*** Provided data ***

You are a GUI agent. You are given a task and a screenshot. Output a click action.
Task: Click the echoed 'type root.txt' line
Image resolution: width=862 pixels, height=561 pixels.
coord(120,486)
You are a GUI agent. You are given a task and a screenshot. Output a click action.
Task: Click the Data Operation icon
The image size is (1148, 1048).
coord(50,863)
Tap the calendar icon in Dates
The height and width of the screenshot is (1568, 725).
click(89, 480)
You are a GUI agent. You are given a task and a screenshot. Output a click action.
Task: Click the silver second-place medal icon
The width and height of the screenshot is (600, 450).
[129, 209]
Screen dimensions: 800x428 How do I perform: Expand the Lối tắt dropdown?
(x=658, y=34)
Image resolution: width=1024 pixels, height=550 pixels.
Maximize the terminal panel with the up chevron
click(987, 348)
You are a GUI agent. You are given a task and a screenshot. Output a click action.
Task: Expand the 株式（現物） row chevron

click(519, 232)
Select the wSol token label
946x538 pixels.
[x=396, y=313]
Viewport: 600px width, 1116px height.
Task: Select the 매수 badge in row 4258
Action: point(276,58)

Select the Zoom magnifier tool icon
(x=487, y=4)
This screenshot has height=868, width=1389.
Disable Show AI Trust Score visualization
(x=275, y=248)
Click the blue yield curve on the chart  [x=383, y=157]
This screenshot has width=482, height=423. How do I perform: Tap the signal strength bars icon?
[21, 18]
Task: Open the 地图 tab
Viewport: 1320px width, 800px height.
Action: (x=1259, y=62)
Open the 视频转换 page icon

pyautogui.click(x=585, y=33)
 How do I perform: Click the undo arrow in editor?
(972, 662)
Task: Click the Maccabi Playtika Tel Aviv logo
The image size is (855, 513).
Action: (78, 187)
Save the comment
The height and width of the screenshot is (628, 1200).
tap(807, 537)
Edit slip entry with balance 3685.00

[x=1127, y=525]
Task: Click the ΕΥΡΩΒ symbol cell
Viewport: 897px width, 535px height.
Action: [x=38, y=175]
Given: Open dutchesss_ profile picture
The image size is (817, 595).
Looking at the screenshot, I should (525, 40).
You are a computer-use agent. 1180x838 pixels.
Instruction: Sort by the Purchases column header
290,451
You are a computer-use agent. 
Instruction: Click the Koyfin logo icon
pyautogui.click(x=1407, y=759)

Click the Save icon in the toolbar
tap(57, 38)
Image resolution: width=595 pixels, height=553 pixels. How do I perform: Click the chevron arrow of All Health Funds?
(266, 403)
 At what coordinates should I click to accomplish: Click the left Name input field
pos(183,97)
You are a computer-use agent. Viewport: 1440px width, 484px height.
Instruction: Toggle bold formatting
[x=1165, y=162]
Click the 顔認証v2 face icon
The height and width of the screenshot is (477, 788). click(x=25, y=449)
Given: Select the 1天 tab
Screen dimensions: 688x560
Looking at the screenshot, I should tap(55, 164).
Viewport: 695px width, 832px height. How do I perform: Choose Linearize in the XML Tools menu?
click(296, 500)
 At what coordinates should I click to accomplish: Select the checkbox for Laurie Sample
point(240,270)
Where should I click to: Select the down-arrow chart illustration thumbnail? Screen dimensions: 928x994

*** End of Provided data ***

Your assignment:
Take the lines above and retype all of them exactly.

Output for this exercise:
You are a GUI agent. You are given a task and a screenshot. Output a click action.
Task: Click the echoed 'type root.txt' line
Image resolution: width=862 pixels, height=561 pixels.
coord(120,486)
You are a GUI agent. You are given a task and a screenshot. Output a click action.
Task: Click the Data Operation icon
The image size is (1148, 1048).
coord(50,863)
Tap the calendar icon in Dates
The height and width of the screenshot is (1568, 725).
click(89, 480)
You are a GUI agent. You are given a task and a screenshot. Output a click action.
Task: Click the silver second-place medal icon
The width and height of the screenshot is (600, 450).
[129, 209]
Screen dimensions: 800x428 How do I perform: Expand the Lối tắt dropdown?
(x=658, y=34)
Image resolution: width=1024 pixels, height=550 pixels.
Maximize the terminal panel with the up chevron
click(987, 348)
You are a GUI agent. You are given a task and a screenshot. Output a click action.
Task: Expand the 株式（現物） row chevron

click(519, 232)
Select the wSol token label
946x538 pixels.
[x=396, y=313]
Viewport: 600px width, 1116px height.
Task: Select the 매수 badge in row 4258
Action: point(276,58)

Select the Zoom magnifier tool icon
(x=487, y=4)
This screenshot has height=868, width=1389.
Disable Show AI Trust Score visualization
(x=275, y=248)
Click the blue yield curve on the chart  [x=383, y=157]
This screenshot has width=482, height=423. How do I perform: Tap the signal strength bars icon?
[21, 18]
Task: Open the 地图 tab
Viewport: 1320px width, 800px height.
Action: (x=1259, y=62)
Open the 视频转换 page icon

pyautogui.click(x=585, y=33)
 How do I perform: Click the undo arrow in editor?
(972, 662)
Task: Click the Maccabi Playtika Tel Aviv logo
The image size is (855, 513).
Action: (78, 187)
Save the comment
The height and width of the screenshot is (628, 1200).
tap(807, 537)
Edit slip entry with balance 3685.00

[x=1127, y=525]
Task: Click the ΕΥΡΩΒ symbol cell
Viewport: 897px width, 535px height.
Action: [x=38, y=175]
Given: Open dutchesss_ profile picture
The image size is (817, 595).
Looking at the screenshot, I should (525, 40).
You are a computer-use agent. 1180x838 pixels.
Instruction: Sort by the Purchases column header
290,451
You are a computer-use agent. 
Instruction: Click the Koyfin logo icon
pyautogui.click(x=1407, y=759)

Click the Save icon in the toolbar
tap(57, 38)
Image resolution: width=595 pixels, height=553 pixels. How do I perform: Click the chevron arrow of All Health Funds?
(266, 403)
 At what coordinates should I click to accomplish: Click the left Name input field
pos(183,97)
You are a computer-use agent. Viewport: 1440px width, 484px height.
Instruction: Toggle bold formatting
[x=1165, y=162]
Click the 顔認証v2 face icon
The height and width of the screenshot is (477, 788). click(x=25, y=449)
Given: Select the 1天 tab
Screen dimensions: 688x560
Looking at the screenshot, I should tap(55, 164).
Viewport: 695px width, 832px height. How do I perform: Choose Linearize in the XML Tools menu?
click(296, 500)
 At what coordinates should I click to accomplish: Select the checkbox for Laurie Sample
point(240,270)
Where should I click to: Select the down-arrow chart illustration thumbnail? Screen dimensions: 928x994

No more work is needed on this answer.